Reproduce each of the rows below word for word, keeping their order.

======== Record excerpts

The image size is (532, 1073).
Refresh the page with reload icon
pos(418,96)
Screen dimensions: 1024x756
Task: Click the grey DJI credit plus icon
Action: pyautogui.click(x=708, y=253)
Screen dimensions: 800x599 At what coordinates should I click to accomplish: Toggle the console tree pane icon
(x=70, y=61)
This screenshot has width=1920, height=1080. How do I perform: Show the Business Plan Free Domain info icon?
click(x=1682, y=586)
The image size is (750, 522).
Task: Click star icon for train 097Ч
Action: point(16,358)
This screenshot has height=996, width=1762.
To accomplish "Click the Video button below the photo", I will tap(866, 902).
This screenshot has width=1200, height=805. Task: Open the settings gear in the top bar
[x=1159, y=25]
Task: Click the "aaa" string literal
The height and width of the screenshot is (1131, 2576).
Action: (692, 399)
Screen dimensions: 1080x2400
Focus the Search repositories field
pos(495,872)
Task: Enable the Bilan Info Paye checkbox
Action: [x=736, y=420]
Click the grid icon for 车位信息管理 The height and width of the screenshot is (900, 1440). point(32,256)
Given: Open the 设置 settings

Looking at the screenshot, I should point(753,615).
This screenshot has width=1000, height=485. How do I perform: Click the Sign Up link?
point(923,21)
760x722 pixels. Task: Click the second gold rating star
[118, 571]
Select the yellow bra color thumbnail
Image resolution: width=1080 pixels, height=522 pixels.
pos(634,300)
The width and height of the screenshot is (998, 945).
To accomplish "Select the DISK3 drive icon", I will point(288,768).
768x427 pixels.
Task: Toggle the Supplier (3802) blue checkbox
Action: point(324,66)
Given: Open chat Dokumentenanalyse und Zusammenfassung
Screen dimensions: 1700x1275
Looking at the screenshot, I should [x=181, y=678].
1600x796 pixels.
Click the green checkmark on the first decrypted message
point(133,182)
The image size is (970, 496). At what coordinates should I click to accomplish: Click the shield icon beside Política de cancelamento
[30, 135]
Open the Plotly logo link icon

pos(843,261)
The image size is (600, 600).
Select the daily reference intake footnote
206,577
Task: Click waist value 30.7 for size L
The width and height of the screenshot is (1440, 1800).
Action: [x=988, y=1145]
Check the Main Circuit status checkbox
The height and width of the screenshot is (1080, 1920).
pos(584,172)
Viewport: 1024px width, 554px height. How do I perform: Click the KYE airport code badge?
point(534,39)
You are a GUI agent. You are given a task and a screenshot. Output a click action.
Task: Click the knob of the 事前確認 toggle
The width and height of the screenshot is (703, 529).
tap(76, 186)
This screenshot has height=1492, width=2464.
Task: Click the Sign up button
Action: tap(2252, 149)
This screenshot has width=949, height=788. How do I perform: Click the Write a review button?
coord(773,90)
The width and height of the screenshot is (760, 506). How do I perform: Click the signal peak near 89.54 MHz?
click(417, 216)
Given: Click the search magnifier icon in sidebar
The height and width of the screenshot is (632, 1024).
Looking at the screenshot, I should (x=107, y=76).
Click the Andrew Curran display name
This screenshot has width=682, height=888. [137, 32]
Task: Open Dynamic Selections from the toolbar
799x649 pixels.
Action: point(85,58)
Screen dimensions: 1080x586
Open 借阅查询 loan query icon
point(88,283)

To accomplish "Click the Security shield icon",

================

Solution for this problem |
The image size is (532, 1073).
Refresh the page with reload icon
pos(418,96)
Screen dimensions: 1024x756
Task: Click the grey DJI credit plus icon
Action: pyautogui.click(x=708, y=253)
Screen dimensions: 800x599 At what coordinates should I click to accomplish: Toggle the console tree pane icon
(x=70, y=61)
This screenshot has width=1920, height=1080. How do I perform: Show the Business Plan Free Domain info icon?
click(x=1682, y=586)
The image size is (750, 522).
Task: Click star icon for train 097Ч
Action: point(16,358)
This screenshot has height=996, width=1762.
To accomplish "Click the Video button below the photo", I will tap(866, 902).
This screenshot has width=1200, height=805. Task: Open the settings gear in the top bar
[x=1159, y=25]
Task: Click the "aaa" string literal
The height and width of the screenshot is (1131, 2576).
Action: (692, 399)
Screen dimensions: 1080x2400
Focus the Search repositories field
pos(495,872)
Task: Enable the Bilan Info Paye checkbox
Action: [x=736, y=420]
Click the grid icon for 车位信息管理 The height and width of the screenshot is (900, 1440). point(32,256)
Given: Open the 设置 settings

Looking at the screenshot, I should point(753,615).
This screenshot has width=1000, height=485. How do I perform: Click the Sign Up link?
point(923,21)
760x722 pixels. Task: Click the second gold rating star
[118, 571]
Select the yellow bra color thumbnail
Image resolution: width=1080 pixels, height=522 pixels.
pos(634,300)
The width and height of the screenshot is (998, 945).
To accomplish "Select the DISK3 drive icon", I will point(288,768).
768x427 pixels.
Task: Toggle the Supplier (3802) blue checkbox
Action: point(324,66)
Given: Open chat Dokumentenanalyse und Zusammenfassung
Screen dimensions: 1700x1275
Looking at the screenshot, I should [x=181, y=678].
1600x796 pixels.
Click the green checkmark on the first decrypted message
point(133,182)
The image size is (970, 496). At what coordinates should I click to accomplish: Click the shield icon beside Política de cancelamento
[30, 135]
Open the Plotly logo link icon

pos(843,261)
The image size is (600, 600).
Select the daily reference intake footnote
206,577
Task: Click waist value 30.7 for size L
The width and height of the screenshot is (1440, 1800).
Action: [x=988, y=1145]
Check the Main Circuit status checkbox
The height and width of the screenshot is (1080, 1920).
pos(584,172)
Viewport: 1024px width, 554px height. How do I perform: Click the KYE airport code badge?
point(534,39)
You are a GUI agent. You are given a task and a screenshot. Output a click action.
Task: Click the knob of the 事前確認 toggle
The width and height of the screenshot is (703, 529).
tap(76, 186)
This screenshot has height=1492, width=2464.
Task: Click the Sign up button
Action: tap(2252, 149)
This screenshot has width=949, height=788. How do I perform: Click the Write a review button?
coord(773,90)
The width and height of the screenshot is (760, 506). How do I perform: Click the signal peak near 89.54 MHz?
click(417, 216)
Given: Click the search magnifier icon in sidebar
The height and width of the screenshot is (632, 1024).
Looking at the screenshot, I should (x=107, y=76).
Click the Andrew Curran display name
This screenshot has width=682, height=888. [137, 32]
Task: Open Dynamic Selections from the toolbar
799x649 pixels.
Action: point(85,58)
Screen dimensions: 1080x586
Open 借阅查询 loan query icon
point(88,283)

To accomplish "Click the Security shield icon",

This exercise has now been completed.